Meyer verweist hier auf Paragraf 613 des Bürgerlichen Gesetzbuches (BGB). Demnach muss der Arbeitnehmer seine Dienstleistungen höchstpersönlich erfüllen. „Und KI ist etwas anderes als eine Fräsmaschine oder das Korrekturprogramm“, so Meyer. „Das ist etwas, was die ganze Arbeit sozusagen übernimmt“. Man könne also „sehr darüber streiten, ob man dann noch höchstpersönlich die Arbeiten erbringt.“
KI bei der Arbeit: „Mit der Zustimmung des Arbeitgebers ist alles möglich“
Und es gibt noch einen weiteren Aspekt. „Das ist die Fürsorgepflicht des Arbeitnehmers“, sagt der Fachanwalt. Sie ergibt sich aus Paragraf 241 Absatz 2 BGB. Demnach muss der Arbeitnehmer auf die Interessen des Arbeitgebers Rücksicht nehmen. Im Fall der Nutzung von KI könnten das Meyer zufolge „zum Beispiel Interessen des Urheberrechts sein oder des Datenschutzes“. Das spiele vor allem dann eine Rolle, wenn Beschäftigte nicht nur kurze E-Mails, etwa zur Terminbestätigung, sondern umfassende Ausarbeitungen für Kunden von einer KI erstellen lassen. „Das muss immer mit Zustimmung des Vorgesetzten erfolgen, wenn Sie solche Leistungen von ChatGPT übernehmen lassen wollen“, sagt Meyer.

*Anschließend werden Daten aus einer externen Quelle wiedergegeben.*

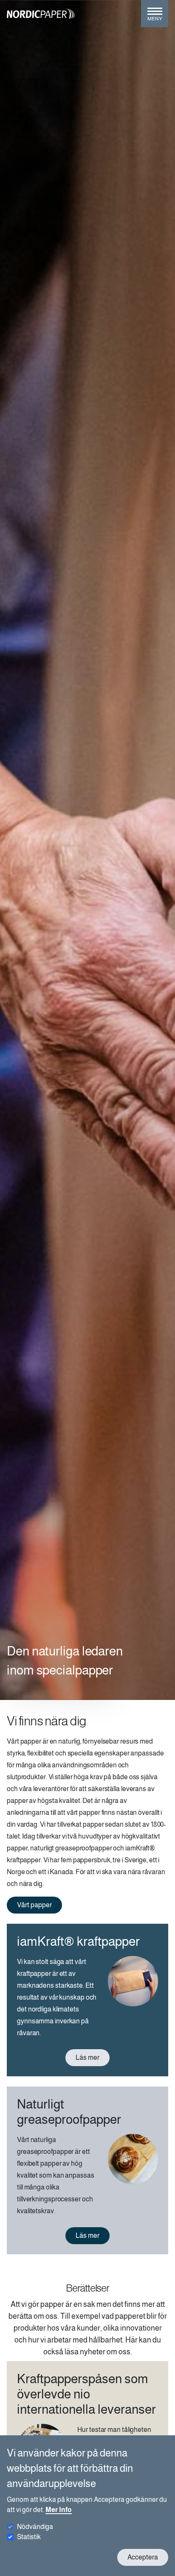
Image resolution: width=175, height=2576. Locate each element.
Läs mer (87, 2057)
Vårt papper (34, 1904)
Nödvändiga (35, 2526)
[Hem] (41, 13)
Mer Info (58, 2509)
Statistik (29, 2536)
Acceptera (142, 2557)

Wer ohne Zustimmung des Arbeitgebers KI nutzt – und dies auch nicht offenlegt – , handelt sich also womöglich Ärger ein. Das gilt erst recht, wenn man KI trotz Verbots des Arbeitgebers verwendet. „Dann muss man damit rechnen, dass man eine Ermahnung, Abmahnung und vielleicht im wiederholten Fall auch eine Kündigung bekommt“, so Meyer. Der Fachanwalt weist jedoch daraufhin, dass andersherum, sprich mit der Zustimmung des Arbeitgebers, „alles möglich“ sei, was den Einsatz von KI betrifft.